The company plans to transfer its assets to unidentified trustees ``for the
benefit of its creditors'' and has placed its major subsidiary,
Commodore Electronics Ltd., into voluntary liquidation.

``This is the initial phase of an orderly voluntary liquidation of both
companies,'' Commodore said in a brief statement.  Company executives could
not immediately be reached Friday evening.

The company last month reported an $8.2 million loss for the quarter ending
Dec. 31 on sales of $70.1 million. A year earlier, Commodore lost
$77.2 million on sales of $237.7 million in the same period.

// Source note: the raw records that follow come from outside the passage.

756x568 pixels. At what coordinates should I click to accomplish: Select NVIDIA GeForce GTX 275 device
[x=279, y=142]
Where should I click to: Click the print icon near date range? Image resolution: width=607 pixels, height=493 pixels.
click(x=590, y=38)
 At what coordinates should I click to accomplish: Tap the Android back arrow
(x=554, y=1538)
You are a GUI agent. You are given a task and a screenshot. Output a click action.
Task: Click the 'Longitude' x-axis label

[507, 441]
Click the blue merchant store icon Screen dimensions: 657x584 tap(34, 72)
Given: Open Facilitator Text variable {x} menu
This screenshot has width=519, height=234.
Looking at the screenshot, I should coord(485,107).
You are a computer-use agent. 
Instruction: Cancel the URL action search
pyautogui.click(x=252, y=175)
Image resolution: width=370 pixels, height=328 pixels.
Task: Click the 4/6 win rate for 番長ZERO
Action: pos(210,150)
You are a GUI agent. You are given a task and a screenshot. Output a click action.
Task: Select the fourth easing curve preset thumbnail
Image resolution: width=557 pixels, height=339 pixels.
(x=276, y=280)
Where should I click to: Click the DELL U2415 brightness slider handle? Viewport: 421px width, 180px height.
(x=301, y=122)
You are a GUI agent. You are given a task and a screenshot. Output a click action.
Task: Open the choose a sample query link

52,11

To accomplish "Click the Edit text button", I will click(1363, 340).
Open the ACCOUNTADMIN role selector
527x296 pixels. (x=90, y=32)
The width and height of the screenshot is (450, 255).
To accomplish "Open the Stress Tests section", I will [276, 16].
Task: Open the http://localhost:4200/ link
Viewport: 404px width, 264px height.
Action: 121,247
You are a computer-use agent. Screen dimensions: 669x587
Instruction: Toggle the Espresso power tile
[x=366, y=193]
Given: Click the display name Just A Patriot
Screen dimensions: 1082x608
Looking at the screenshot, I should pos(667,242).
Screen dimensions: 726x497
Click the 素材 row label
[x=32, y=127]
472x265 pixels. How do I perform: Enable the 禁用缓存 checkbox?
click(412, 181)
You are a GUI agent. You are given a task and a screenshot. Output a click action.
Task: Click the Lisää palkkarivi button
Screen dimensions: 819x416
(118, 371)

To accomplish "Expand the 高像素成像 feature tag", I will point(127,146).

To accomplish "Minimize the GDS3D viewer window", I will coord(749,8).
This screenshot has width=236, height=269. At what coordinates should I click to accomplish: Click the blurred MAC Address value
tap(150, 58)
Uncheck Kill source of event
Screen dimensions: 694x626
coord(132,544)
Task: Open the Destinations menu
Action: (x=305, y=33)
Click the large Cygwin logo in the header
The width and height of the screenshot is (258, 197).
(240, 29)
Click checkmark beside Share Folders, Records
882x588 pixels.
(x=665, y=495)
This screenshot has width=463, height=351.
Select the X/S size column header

In the latest report, Commodore said financial limits had thwarted its ability
to supply products, leading to weakened sales.  One of its new products, the
Amiga CD32 video game, had sold poorly in Europe, where the company did most
of its business.  The company's net worth turned negative in the fiscal year
ended last June 30.

Its stock, which had traded at around $3 per share before the quarterly
results were announced last month, closed unchanged at 87 cents per share on
the New York Stock Exchange Friday.

Commodore started 40 years ago as a typewriter repair company in the Bronx.
Its extension to the adding machine business paved the way for it to make
calculators and then personal computers by the mid-1970s.

Commodore competed with Radio Shack for the first computers sold to homes and
co-founder Jack Tramiel became a highly-regarded figure in the fledgling PC
industry. By the early 1980s, it was overshadowed in the PC business by
Apple Computer Inc. and International Business Machines Corp.  Software
manufacturers didn't create as much software for Commodore's Amiga line as it
did for Apple and IBM-compatible machines.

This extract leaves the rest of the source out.